The most important hour of the day had finally approached. I was sick with nerves. I felt like I could be sick at any moment. Normally I'm fine when I'm observed. However I think because of the previous day's Epic Fail, I just didn't even know what to expect at all. My administrator was behind my desk before my students even entered the classroom. I gave them the "look" that I hope conveyed how important this observation was to me. I NEEDED them to do what I asked of them the previous day. They entered my classroom like they should... very quiet and copied  their assignment in their agendas as they should be doing daily. They worked on their problem of the day. And the moment came....I had one of the students at each group gather the iPads for their group members. I proceeded with the lesson introduction. My class was SUPER quiet almost to the point of being scary. We got through the fifty questions that one of my students had to ask. I turned the students loose to begin working on the tasks they had to complete. I watched them walk around the room and survey each other using an app called TallyPad (Be sure to check out our app reviews. I'll review that one at a later date). I watched as they whispered the entire time they were talking. Holy Cow! These kids were sooooo quiet! They really were being the best class they could be! I really felt like God was looking out for me that day as everything unfolded as it should. The lesson was a success. Everyone participated 100%. I couldn't have asked for a better outcome to the lesson based on the previous day's events. 
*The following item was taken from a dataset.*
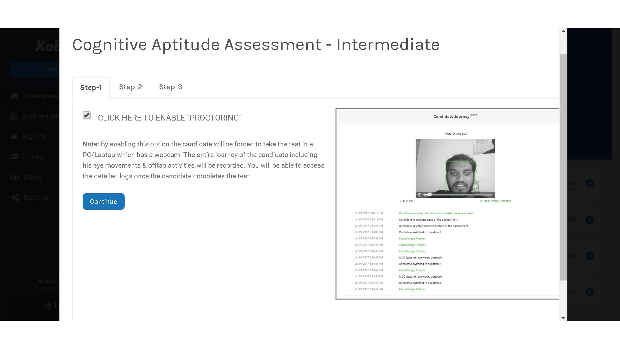Click the topmost blue plus circle icon
Image resolution: width=620 pixels, height=349 pixels.
(x=590, y=183)
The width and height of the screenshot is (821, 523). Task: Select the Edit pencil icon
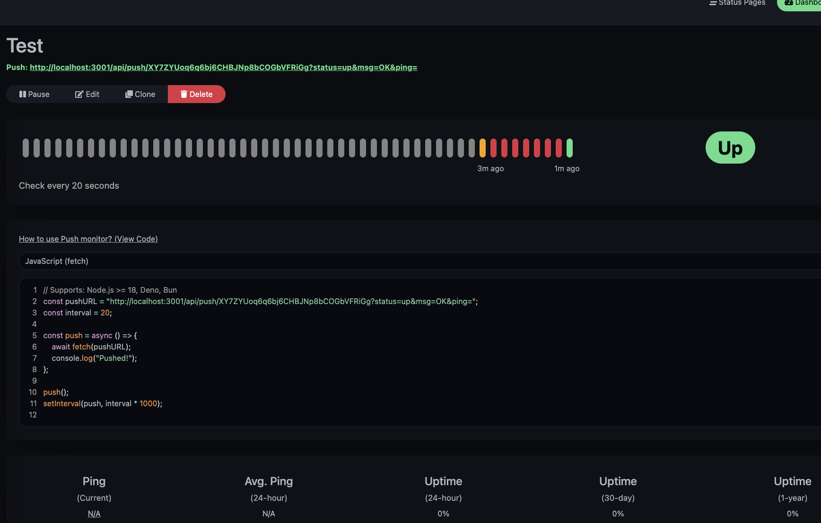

After the observation was over, I felt like I could breathe for the first time in weeks. My students did what I asked and really enjoyed the lesson! They were fantastic. All of my classes enjoyed the lesson and did a great job. Even my inclusion class (which contains many resource students) had a blast. So all in all I would say that the lesson didn't end up being an Epic Fail. It just began as one. Many times when we plan technology lessons, we have to work out the kinks before things run smoothly. I did pass my observation with a rather good score. I guess  it wasn't a complete fail after all. 

I chose to do this post because I didn't want to paint a pretty picture of technology! You may be thinking that should be the point of our blog right? Well it is, but it isn't! Working with technology is hard! There are just as many defeats for every success we have in the classroom if not more! I think about myself as a math teacher and what I try to convey to my students on a daily basis. It is ok to be wrong and make mistakes. I tell them that I'm 31 and still make mistakes. So I share that with you, the classroom teachers, who desire to be innovative and creative. It is ok to make mistakes! It is ok for your technology to fall apart at times! It's the troubleshooting of those issues that help us become stronger technology users. Working through those moments help us become more comfortable to try again next time. We can never consider ourselves to be innovative if we aren't willing to step out and try something new.

So I encourage you to consider stepping out and trying a new venture in your classroom. Just maybe pick a moment that isn't as important as the BIG MASSIVE observation! You'll never know what you are capable of doing until you take that first step.